Climate change can alter insect population dynamics in several ways, including in the number of generations per year and Spring emergence date. We explore changes in grape berry moth, Paralobesia viteana (Clemens) (Lepidoptera: Tortricidae), seasonality that may occur with climate projections developed from the climate models (GFDL, HadCM3 and PCM) based on the Intergovernmental Panel on Climate Change (IPCC) Special Report on emission scenarios in North East, Pennsylvania. Previous studies have quantified the relationship between environmental factors such as temperature and photoperiod, and diapause termination, diapause initiation, and temperature dependent development in P. viteana. Based on historical climate data from 1960, and predicted downscaled daily climate data until 2099 under both high (A1fi) and low (B1) greenhouse gas emission scenarios of the IPCC, we used concepts of P. viteana biology to develop estimates of the number of generations per year and Spring emergence date using an individual-based Monte Carlo approach.
Results/Conclusions
Under the low emission scenario, we observed a shift in voltinism from currently 2.6 to 3.1 generations per year and significant earlier emergence dates in all generations. Under the high emission scenario, up to 3.6 generations per year were predicted by the end of this century and each generation had been reported to advance almost 30 days. The number of generation increased linearly under the low emission condition and nonlinearly under the high emission condition.
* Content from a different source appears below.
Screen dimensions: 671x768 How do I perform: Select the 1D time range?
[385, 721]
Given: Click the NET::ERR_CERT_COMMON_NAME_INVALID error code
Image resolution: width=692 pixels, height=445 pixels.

By the middle of this century, our projections suggested that some GBM could even have a 5th generation which was not seen in the study area currently. This study was not only to assess the impact of climate change on a specific species but also to propose an easy to use software framework to deal with a variety of insect species in different locations.These life history changes in this and other pest species due to climate change will likely cause significant economic impacts.